Journal of Neuro-oncology | 1985
Sarah A. Taylor; Joseph D. McCracken; Harmon J. Eyre; Robert M. O'Bryan; Barbara Neilan
SummaryAZQ, an alkylating agent with lipophilic characteristics allowing CNS penetration was studied in patients with primary CNS malignancies refractory to surgical and radiotherapeutic modalities. Responses were evaluated by three criteria: neurologic examination, performance status and CT scan of the brain. Improvement in all three parameters with stable or decreasing doses of decadron was required for a partial response. Thirty-six poor risk (prior chematherapy) patients with Grades III and IV astrocytomas were treated with 30 mg/m2. Three patients had a partial response (14, 17, 60 weeks duration). Two patients had mixed responses (worsening of one disease parameter with improvement in another), four had stable disease and one patient had improvement in neurologic parameters with a stable CT scan. Twenty-six patients had increasing disease. Fifteen good risk patients (no prior chemotherapy) with recurrent grades III and IV astrocytomas were treated at a dose of 40 mg/m2 intravenously every three weeks.

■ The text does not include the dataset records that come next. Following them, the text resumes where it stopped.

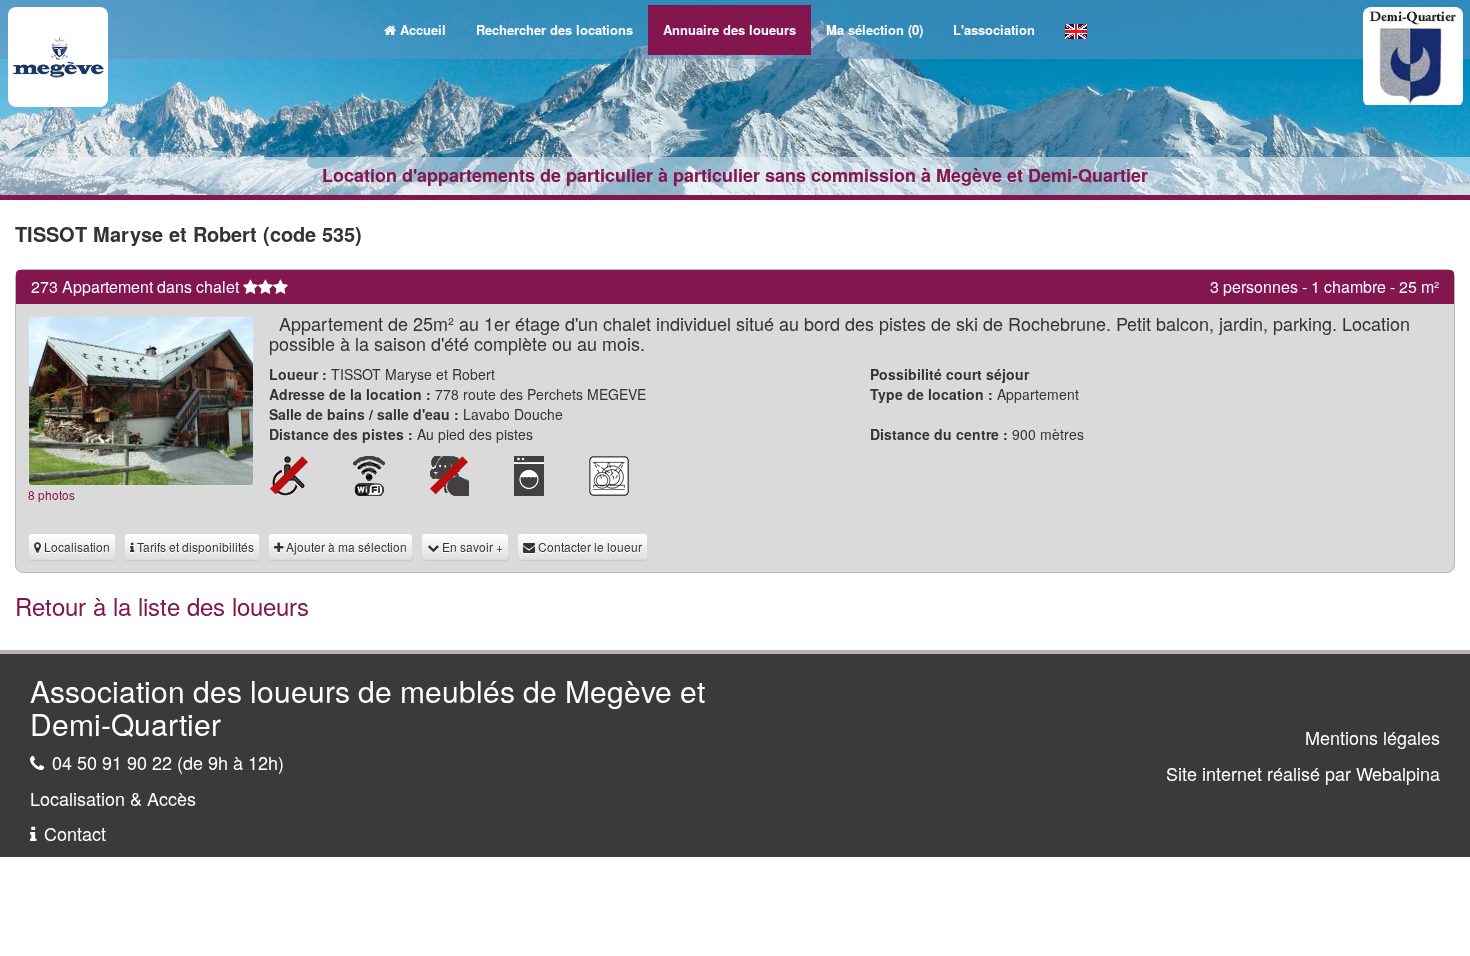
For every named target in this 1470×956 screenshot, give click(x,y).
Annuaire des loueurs (729, 29)
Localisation (75, 546)
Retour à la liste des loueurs (162, 605)
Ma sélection (874, 29)
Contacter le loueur (588, 546)
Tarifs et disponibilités (194, 546)
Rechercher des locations (554, 29)
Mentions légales (1372, 737)
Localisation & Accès (113, 798)
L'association (994, 29)
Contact (75, 833)
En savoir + (471, 546)
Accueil (423, 29)
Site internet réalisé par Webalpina (1303, 773)
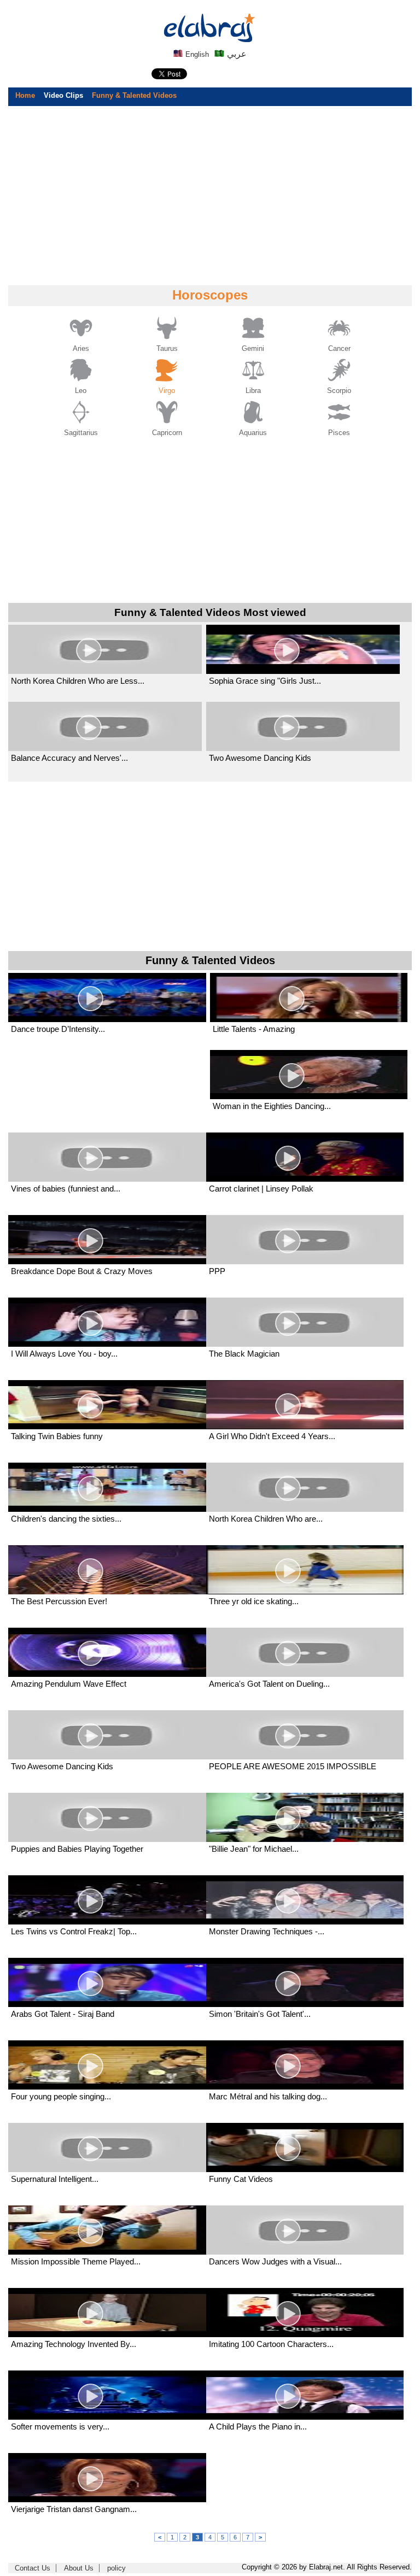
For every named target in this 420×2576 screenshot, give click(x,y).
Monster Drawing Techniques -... (266, 1931)
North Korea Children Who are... (266, 1518)
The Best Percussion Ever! (59, 1601)
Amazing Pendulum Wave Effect (68, 1683)
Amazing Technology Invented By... (73, 2344)
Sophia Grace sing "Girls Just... (265, 680)
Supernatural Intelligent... (54, 2179)
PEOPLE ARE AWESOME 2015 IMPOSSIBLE (292, 1766)
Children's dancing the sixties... (66, 1518)
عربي (236, 53)
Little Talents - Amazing (254, 1029)
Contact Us (32, 2568)
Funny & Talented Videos (134, 95)
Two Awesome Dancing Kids (260, 757)
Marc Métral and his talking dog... (268, 2096)
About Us (79, 2568)
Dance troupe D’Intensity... (58, 1029)
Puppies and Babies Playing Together (77, 1848)
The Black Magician (244, 1353)
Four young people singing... (61, 2096)
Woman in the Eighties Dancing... (272, 1106)
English (196, 54)
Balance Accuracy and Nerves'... (69, 757)
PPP (217, 1271)
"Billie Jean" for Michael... (254, 1848)
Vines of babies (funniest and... (65, 1188)
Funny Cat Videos (241, 2179)
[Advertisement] (209, 195)
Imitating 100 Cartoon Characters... (271, 2344)
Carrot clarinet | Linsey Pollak (261, 1188)
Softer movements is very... (60, 2426)
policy (116, 2568)
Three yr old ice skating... (254, 1601)
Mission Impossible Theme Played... (76, 2261)
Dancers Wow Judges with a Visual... (275, 2261)
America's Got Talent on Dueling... (269, 1683)
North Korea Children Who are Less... (77, 680)
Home (25, 95)
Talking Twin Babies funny (57, 1436)
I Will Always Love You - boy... (64, 1353)
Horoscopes (210, 294)
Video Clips (63, 95)
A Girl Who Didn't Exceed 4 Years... (272, 1436)
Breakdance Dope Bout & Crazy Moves (82, 1271)
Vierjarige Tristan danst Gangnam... (74, 2509)
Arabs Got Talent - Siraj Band (62, 2013)
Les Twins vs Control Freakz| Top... (74, 1931)
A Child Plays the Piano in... (258, 2426)
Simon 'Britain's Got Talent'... (260, 2013)
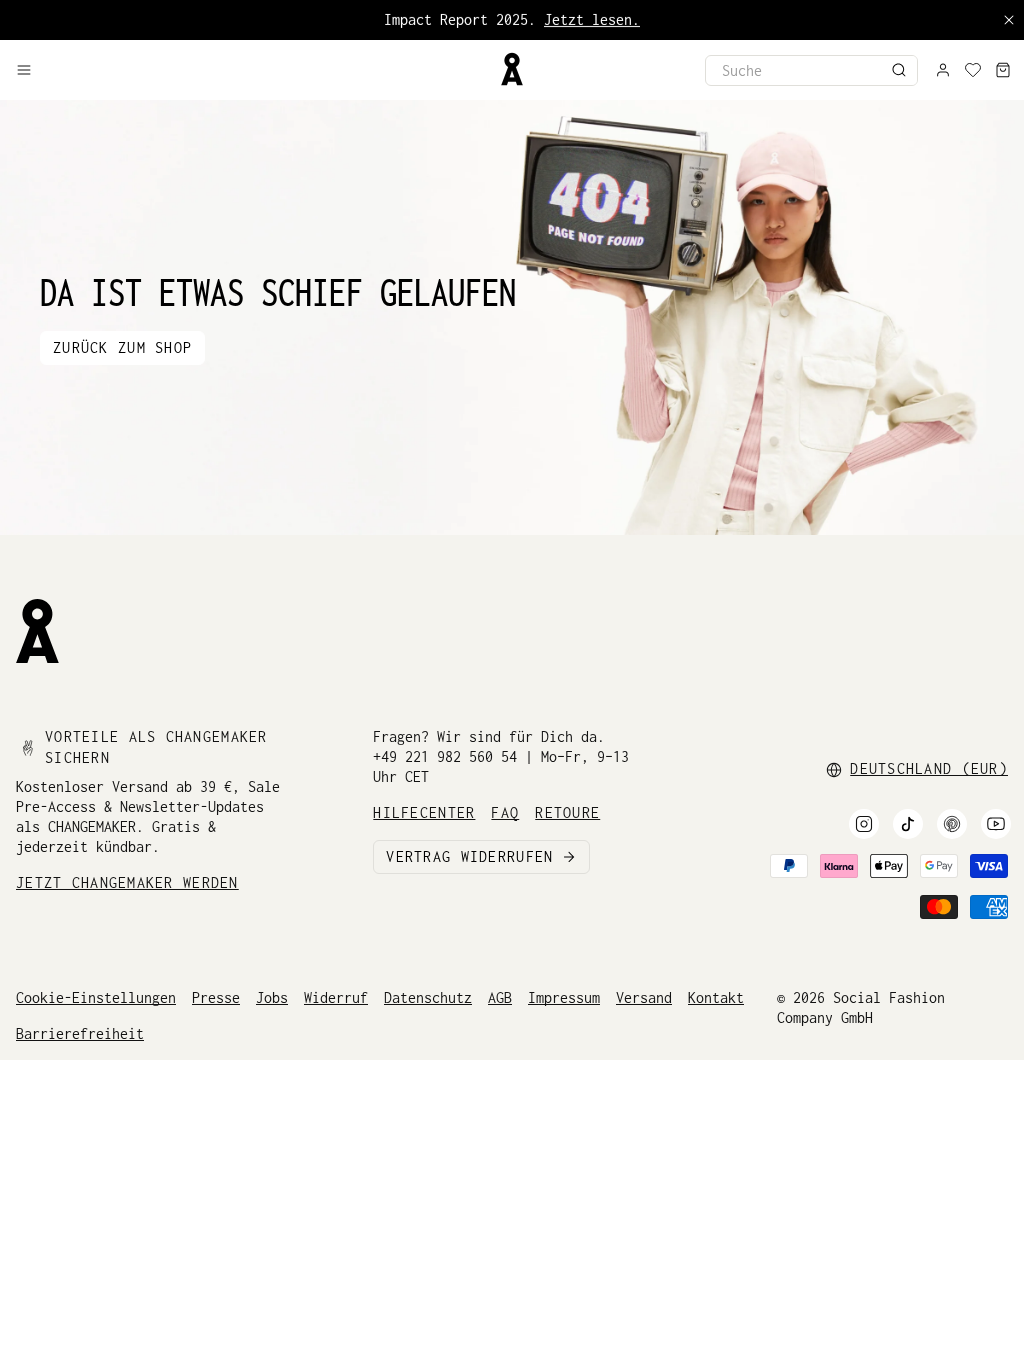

There were no objective responses in this group of patients. Three patients with nonastrocytomas were treated and no responses observed. The drug was well tolerated. Myelosuppression in the form of leukopenia and thrombocytopenia was the major toxicity. Myelosuppression required dose reductions in eight patients and discontinuation of therapy due to repeated treatment delays in two patients. AZQ at doses of 30 and 40 mg/m2 given on an intermittent bolus schedule is inactive in patients with Grades III and IV recurrent astrocytoma.